REQUEST -> Please return the stretch from the line containing "Click the blue flag button beside Snapshot" through the line containing "At what coordinates" word for word, leaving the pictures out.
[start DATA FOR THIS EXERCISE]
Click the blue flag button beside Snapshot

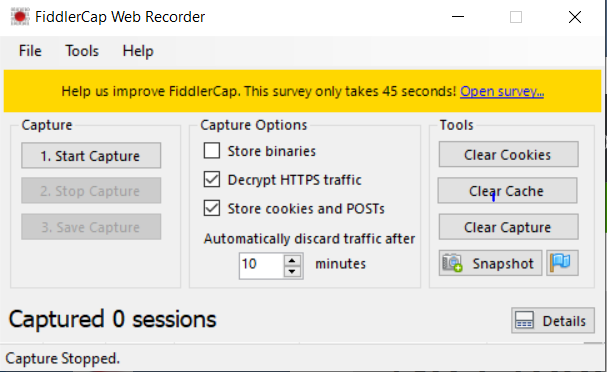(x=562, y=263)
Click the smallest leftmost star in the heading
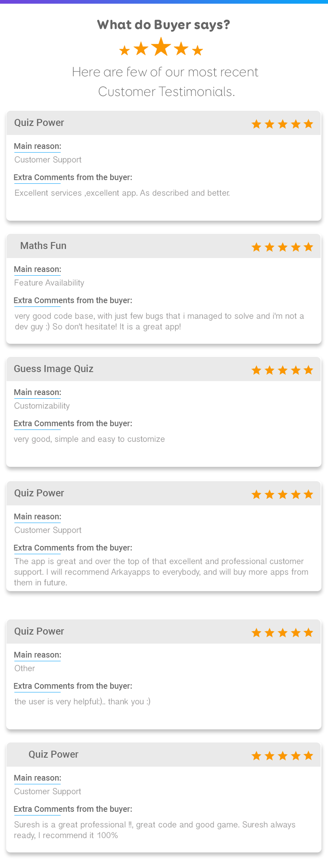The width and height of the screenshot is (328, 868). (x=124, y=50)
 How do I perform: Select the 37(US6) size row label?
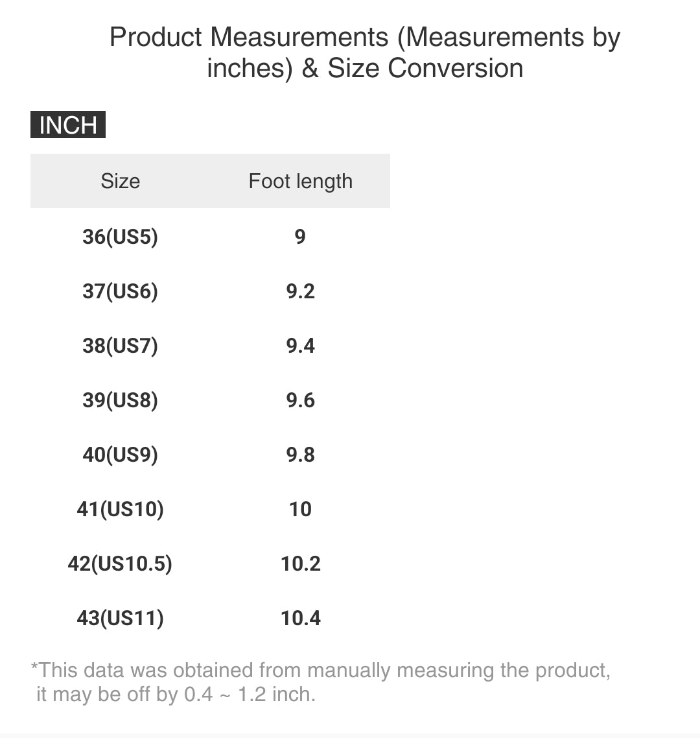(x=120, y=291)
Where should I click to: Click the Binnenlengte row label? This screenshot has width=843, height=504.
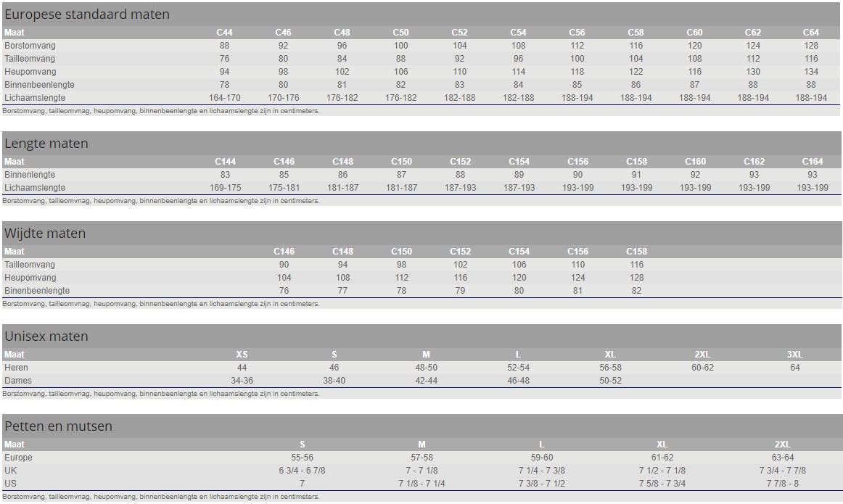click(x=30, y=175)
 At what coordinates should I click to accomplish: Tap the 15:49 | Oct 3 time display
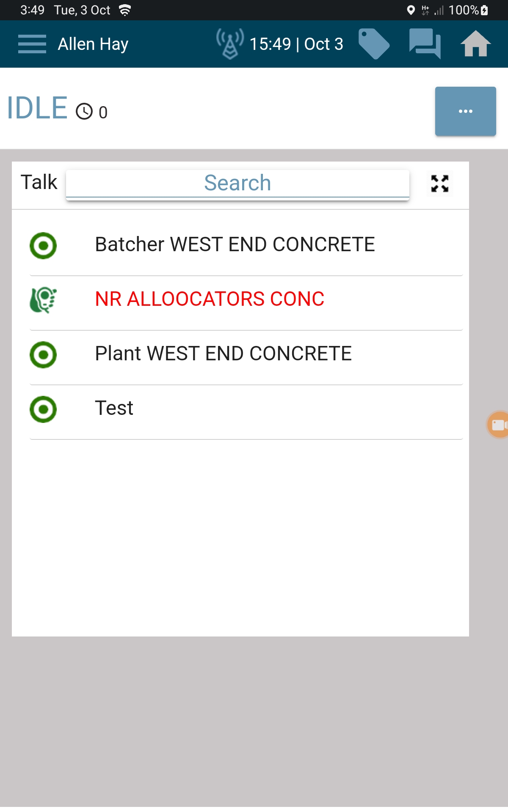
[end DATA FOR THIS EXERCISE]
[start DATA FOR THIS EXERCISE]
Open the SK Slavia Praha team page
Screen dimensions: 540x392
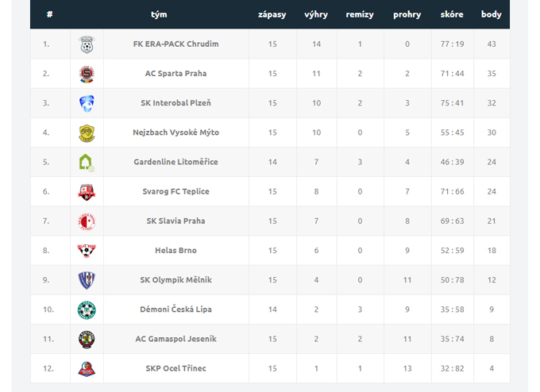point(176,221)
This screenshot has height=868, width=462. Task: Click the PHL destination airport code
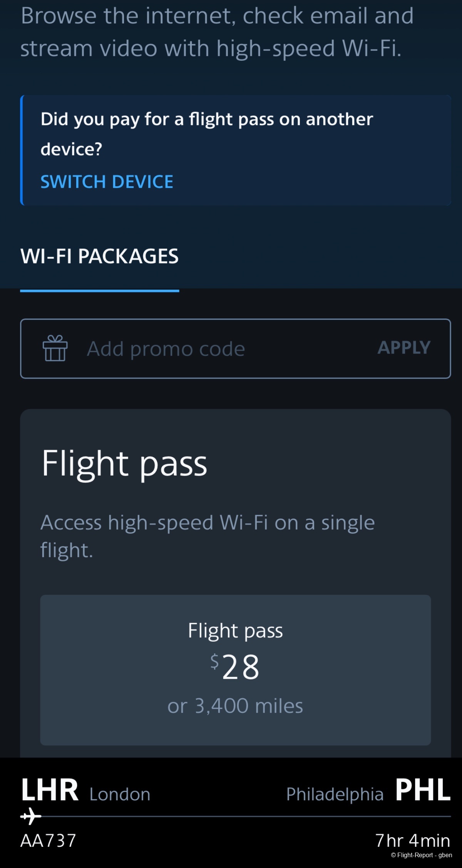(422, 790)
[end DATA FOR THIS EXERCISE]
SOLUTION FOR THIS PROBLEM ->
Click the blue flag button beside Snapshot

(x=562, y=263)
Click the smallest leftmost star in the heading
The width and height of the screenshot is (328, 868). (x=124, y=50)
 How do I perform: Select the 37(US6) size row label?
(x=120, y=291)
Where should I click to: Click the Binnenlengte row label? This screenshot has width=843, height=504.
click(x=30, y=175)
 At what coordinates should I click to accomplish: Tap the 15:49 | Oct 3 time display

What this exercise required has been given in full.